[Stored items]
____________

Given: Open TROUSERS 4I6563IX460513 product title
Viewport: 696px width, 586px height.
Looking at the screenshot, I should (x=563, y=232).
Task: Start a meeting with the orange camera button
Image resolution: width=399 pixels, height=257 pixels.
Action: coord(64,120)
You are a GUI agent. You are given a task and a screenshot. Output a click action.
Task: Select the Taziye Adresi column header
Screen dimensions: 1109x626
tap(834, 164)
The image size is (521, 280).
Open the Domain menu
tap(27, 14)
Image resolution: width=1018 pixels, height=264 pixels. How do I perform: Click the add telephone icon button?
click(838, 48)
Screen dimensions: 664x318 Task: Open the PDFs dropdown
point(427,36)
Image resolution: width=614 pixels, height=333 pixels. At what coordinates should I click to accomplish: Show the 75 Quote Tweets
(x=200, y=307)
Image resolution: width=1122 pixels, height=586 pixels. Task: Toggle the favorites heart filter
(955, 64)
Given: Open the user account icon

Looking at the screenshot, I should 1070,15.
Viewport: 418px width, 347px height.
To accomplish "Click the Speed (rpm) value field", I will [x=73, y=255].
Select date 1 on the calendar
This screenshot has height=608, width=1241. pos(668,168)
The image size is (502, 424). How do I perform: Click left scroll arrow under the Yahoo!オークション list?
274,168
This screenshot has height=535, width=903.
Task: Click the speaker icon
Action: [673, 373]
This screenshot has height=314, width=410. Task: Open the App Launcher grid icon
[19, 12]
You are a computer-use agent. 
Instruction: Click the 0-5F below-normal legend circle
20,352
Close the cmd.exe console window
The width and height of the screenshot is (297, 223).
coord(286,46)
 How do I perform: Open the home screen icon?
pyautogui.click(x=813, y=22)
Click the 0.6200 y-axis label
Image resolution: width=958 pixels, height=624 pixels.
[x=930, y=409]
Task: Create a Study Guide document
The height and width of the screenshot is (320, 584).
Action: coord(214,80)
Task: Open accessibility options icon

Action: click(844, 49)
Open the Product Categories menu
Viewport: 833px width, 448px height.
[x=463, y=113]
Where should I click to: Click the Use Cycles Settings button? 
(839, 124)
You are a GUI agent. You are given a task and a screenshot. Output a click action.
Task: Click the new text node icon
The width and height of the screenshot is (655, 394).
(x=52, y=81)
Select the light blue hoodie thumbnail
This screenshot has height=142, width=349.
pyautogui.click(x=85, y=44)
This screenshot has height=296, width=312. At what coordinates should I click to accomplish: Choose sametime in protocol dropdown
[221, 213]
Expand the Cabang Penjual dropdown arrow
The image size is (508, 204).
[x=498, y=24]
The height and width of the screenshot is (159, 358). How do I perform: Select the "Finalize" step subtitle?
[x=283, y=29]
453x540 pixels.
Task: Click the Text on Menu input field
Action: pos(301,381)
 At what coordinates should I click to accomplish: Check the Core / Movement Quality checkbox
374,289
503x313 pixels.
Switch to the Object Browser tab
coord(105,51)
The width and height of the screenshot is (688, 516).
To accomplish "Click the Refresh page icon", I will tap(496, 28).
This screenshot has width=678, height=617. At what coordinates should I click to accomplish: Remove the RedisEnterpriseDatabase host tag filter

____________

• To do:
The job here is to write out all the entries again exactly.

• Solution:
Given: Open TROUSERS 4I6563IX460513 product title
Viewport: 696px width, 586px height.
Looking at the screenshot, I should (x=563, y=232).
Task: Start a meeting with the orange camera button
Image resolution: width=399 pixels, height=257 pixels.
Action: coord(64,120)
You are a GUI agent. You are given a task and a screenshot. Output a click action.
Task: Select the Taziye Adresi column header
Screen dimensions: 1109x626
tap(834, 164)
The image size is (521, 280).
Open the Domain menu
tap(27, 14)
Image resolution: width=1018 pixels, height=264 pixels. How do I perform: Click the add telephone icon button?
click(838, 48)
Screen dimensions: 664x318 Task: Open the PDFs dropdown
point(427,36)
Image resolution: width=614 pixels, height=333 pixels. At what coordinates should I click to accomplish: Show the 75 Quote Tweets
(x=200, y=307)
Image resolution: width=1122 pixels, height=586 pixels. Task: Toggle the favorites heart filter
(955, 64)
Given: Open the user account icon

Looking at the screenshot, I should 1070,15.
Viewport: 418px width, 347px height.
To accomplish "Click the Speed (rpm) value field", I will [x=73, y=255].
Select date 1 on the calendar
This screenshot has height=608, width=1241. pos(668,168)
The image size is (502, 424). How do I perform: Click left scroll arrow under the Yahoo!オークション list?
274,168
This screenshot has height=535, width=903.
Task: Click the speaker icon
Action: [673, 373]
This screenshot has height=314, width=410. Task: Open the App Launcher grid icon
[19, 12]
You are a computer-use agent. 
Instruction: Click the 0-5F below-normal legend circle
20,352
Close the cmd.exe console window
The width and height of the screenshot is (297, 223).
coord(286,46)
 How do I perform: Open the home screen icon?
pyautogui.click(x=813, y=22)
Click the 0.6200 y-axis label
Image resolution: width=958 pixels, height=624 pixels.
[x=930, y=409]
Task: Create a Study Guide document
The height and width of the screenshot is (320, 584).
Action: coord(214,80)
Task: Open accessibility options icon

Action: click(844, 49)
Open the Product Categories menu
Viewport: 833px width, 448px height.
[x=463, y=113]
Where should I click to: Click the Use Cycles Settings button? 
(839, 124)
You are a GUI agent. You are given a task and a screenshot. Output a click action.
Task: Click the new text node icon
The width and height of the screenshot is (655, 394).
(x=52, y=81)
Select the light blue hoodie thumbnail
This screenshot has height=142, width=349.
pyautogui.click(x=85, y=44)
This screenshot has height=296, width=312. At what coordinates should I click to accomplish: Choose sametime in protocol dropdown
[221, 213]
Expand the Cabang Penjual dropdown arrow
The image size is (508, 204).
[x=498, y=24]
The height and width of the screenshot is (159, 358). How do I perform: Select the "Finalize" step subtitle?
[x=283, y=29]
453x540 pixels.
Task: Click the Text on Menu input field
Action: pos(301,381)
 At what coordinates should I click to accomplish: Check the Core / Movement Quality checkbox
374,289
503x313 pixels.
Switch to the Object Browser tab
coord(105,51)
The width and height of the screenshot is (688, 516).
To accomplish "Click the Refresh page icon", I will tap(496, 28).
This screenshot has width=678, height=617. At what coordinates should I click to accomplish: Remove the RedisEnterpriseDatabase host tag filter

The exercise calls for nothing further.